Video Anomaly Detection Using Pre-Trained Deep Convolutional Neural Nets and Context Mining
This provides an efficient anomaly detection method for resource-constrained edge devices in IoT surveillance systems, though it appears incremental.
The paper tackles video anomaly detection for surveillance systems by using pre-trained CNN models for feature extraction and context mining, combined with a denoising autoencoder, achieving comparable performance to state-of-the-art approaches on UCSD datasets with lower model complexity.
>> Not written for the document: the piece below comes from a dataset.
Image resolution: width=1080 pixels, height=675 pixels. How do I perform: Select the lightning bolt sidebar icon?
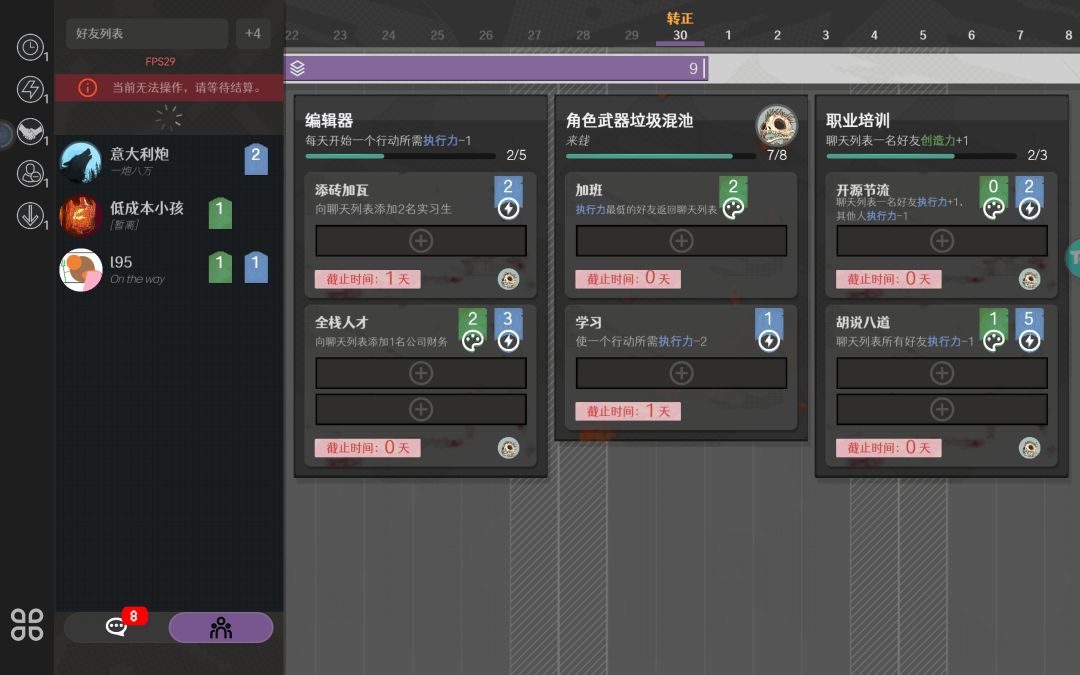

Anomaly detection is critically important for intelligent surveillance systems to detect in a timely manner any malicious activities. Many video anomaly detection approaches using deep learning methods focus on a single camera video stream with a fixed scenario. These deep learning methods use large-scale training data with large complexity. As a solution, in this paper, we show how to use pre-trained convolutional neural net models to perform feature extraction and context mining, and then use denoising autoencoder with relatively low model complexity to provide efficient and accurate surveillance anomaly detection, which can be useful for the resource-constrained devices such as edge devices of the Internet of Things (IoT). Our anomaly detection model makes decisions based on the high-level features derived from the selected embedded computer vision models such as object classification and object detection. Additionally, we derive contextual properties from the high-level features to further improve the performance of our video anomaly detection method. We use two UCSD datasets to demonstrate that our approach with relatively low model complexity can achieve comparable performance compared to the state-of-the-art approaches.